■ **Reading passage**
- - -
Perspective Agents: July 31
Notes on new religions, expertise aging down, bubble cities, and more
MY RECENT ESSAY
Creative automation changes the narrative that only mundane jobs will be displaced by AI. Two weeks since writing The Robots Have Landed, OpenAI is ready to sell DALL-E to its first million customers. Best Dalle2 Pics is a good place to see a new genre in development.
EDGE NEWS + VIEWS
A reminder that we will discover/rediscover A LOT in the near future. Two weeks into sharing data, the James Webb Space Telescope is reshaping astronomy
As unthinkables pile up, startup rationale will extend into unusual places. For example, check this startup thesis on religion.
Related, but not really. Dogs playing god. This new study suggests they can read our minds.
Another spiritual dimension to explore: Scientists discovered that a single, specific molecule in the brain is responsible for coloring our memories, good or bad.
The perspective shift is accelerating in medicine. MIT engineers developed stickers that can see inside the body. The ultrasound adhesives produce clear images of the heart, lungs, and other internal organs.
In a major leap forward, Deep Mind deciphered the structure of every protein known to science. The AI will pave the way for new medicines and technologies to tackle global challenges, including famine or pollution.
A genetics study from the University of Oxford found more evidence that alcohol accelerates biological aging.
On the flip side, scientists are developing countermeasures to aging. The latest: scientists cloned mice from freeze-dried skin cells, opening the door to biopreservation.
Some other scientists also discovered a potential cure for baldness.
- - -
[Stored entries]
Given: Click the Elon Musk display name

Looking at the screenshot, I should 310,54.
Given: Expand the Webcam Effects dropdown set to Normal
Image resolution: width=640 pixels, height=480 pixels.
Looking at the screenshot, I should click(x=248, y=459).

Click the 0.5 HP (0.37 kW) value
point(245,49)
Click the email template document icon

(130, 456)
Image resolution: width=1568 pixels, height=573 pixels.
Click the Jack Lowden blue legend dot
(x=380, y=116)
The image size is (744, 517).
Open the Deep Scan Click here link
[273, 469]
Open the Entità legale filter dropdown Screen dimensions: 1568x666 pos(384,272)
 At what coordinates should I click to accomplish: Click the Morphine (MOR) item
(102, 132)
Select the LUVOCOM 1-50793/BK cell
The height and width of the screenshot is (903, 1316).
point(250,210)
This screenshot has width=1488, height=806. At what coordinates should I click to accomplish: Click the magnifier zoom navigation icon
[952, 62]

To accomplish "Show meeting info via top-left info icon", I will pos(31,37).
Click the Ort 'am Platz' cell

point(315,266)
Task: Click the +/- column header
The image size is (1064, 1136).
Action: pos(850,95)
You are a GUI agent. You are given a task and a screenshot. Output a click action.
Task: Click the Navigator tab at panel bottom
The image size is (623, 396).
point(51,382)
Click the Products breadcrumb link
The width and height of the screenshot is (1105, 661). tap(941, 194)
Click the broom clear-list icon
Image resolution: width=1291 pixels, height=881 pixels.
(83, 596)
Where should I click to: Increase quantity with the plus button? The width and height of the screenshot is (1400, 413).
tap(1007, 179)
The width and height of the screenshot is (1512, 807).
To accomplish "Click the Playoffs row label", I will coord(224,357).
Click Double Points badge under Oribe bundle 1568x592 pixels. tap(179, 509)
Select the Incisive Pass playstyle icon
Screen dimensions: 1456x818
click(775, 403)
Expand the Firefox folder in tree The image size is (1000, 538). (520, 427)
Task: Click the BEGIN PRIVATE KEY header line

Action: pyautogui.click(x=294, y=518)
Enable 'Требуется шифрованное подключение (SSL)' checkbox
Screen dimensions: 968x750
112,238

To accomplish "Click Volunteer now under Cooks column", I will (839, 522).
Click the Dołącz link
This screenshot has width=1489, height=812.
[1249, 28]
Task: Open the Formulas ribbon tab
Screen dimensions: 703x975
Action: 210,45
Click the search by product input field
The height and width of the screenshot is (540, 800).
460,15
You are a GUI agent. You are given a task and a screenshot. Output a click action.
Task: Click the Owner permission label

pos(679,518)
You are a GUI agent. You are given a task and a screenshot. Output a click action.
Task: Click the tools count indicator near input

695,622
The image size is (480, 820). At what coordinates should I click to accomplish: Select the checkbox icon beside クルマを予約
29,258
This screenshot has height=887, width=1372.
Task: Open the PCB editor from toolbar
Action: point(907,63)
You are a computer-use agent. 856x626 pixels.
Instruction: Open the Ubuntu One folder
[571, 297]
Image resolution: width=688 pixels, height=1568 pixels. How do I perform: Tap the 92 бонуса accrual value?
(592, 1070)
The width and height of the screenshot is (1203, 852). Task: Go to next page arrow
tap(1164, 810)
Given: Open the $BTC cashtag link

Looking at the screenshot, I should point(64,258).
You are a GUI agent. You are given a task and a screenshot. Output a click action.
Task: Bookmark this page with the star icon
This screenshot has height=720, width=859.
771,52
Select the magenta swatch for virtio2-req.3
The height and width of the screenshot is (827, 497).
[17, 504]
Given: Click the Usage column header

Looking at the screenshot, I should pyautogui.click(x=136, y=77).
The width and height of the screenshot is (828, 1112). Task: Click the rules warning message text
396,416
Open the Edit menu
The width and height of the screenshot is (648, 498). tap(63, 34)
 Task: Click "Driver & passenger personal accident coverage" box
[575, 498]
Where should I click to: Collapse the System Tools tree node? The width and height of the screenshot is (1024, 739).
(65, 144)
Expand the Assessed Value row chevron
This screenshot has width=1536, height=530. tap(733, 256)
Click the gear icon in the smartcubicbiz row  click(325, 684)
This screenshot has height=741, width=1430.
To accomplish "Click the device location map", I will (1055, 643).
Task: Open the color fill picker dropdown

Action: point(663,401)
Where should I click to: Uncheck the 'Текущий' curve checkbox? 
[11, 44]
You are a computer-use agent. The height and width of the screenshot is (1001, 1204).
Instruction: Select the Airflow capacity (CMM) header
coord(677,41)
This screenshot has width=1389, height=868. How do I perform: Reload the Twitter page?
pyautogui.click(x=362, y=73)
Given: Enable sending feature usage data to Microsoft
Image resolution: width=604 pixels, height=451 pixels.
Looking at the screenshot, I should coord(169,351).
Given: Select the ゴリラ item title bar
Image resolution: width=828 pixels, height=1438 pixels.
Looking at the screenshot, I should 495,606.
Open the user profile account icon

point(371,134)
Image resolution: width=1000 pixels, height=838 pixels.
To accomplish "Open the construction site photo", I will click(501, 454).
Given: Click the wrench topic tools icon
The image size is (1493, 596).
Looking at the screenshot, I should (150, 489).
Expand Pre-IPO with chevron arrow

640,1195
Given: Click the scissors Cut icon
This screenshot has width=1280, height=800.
- - -
■ **What to work on**
• A. Can you copy the Perspective Agents newsletter word for word, starting at the words "On the flip" and stopping after "door to biopreservation."?
• B. Will you carry on the Perspective Agents newsletter with new text that follows its final sentence?

■ **Answers for the tasks**
• A.
On the flip side, scientists are developing countermeasures to aging. The latest: scientists cloned mice from freeze-dried skin cells, opening the door to biopreservation.

• B.
Behind bioengineering marvels. We’re fast approaching a point when decoding a human genome could cost $100 — about as much as the average American’s weekly grocery store run.
Expertise aging down. Check this: “She just got accepted to medical school. She’s 13.”
From the extraordinarily ambitious or deeply dystopian file. Saudi Arabia plans to build a gigantic megastructure that contains a city for 9 million people. It’s a 500-meter-high, 200-meter-wide, car-free, carbon-neutral bubble. It boasts total sustainability and a temperate, regulated microclimate.
An insight behind what drives innovation. Is ambition a form of anxiety disorder?
A different slant on anxiety-producers from Axios: Facebook's TikTok-like redesign marks the sunset of social networking.
Related: Rand wrote a primer on the growing risk of disinformation and deep fakes flowing through social networks.
One more reason to turn off the news. Do it for the kids.
Should we also tell them to turn off games? This study of 39,000 video gamers has found "little to no evidence" that time spent playing impacts wellbeing.
A cautionary case for solving tech ills. Medium was billed as a place for better dialogue through better content. A take on why it failed.
A warning from those thinking deeply about the human impact of future tech. The metaverse is going to suck for privacy
An effect on declining institutional belief and trust. A rise of “Rage Giving.”
3D-printed houses are set to cause a shift in the 21st-century real estate market. You can buy them now.
Rethinking our food systems is no longer optional.
Climate change is stressing power grids all over the country/. Get your supplies ready.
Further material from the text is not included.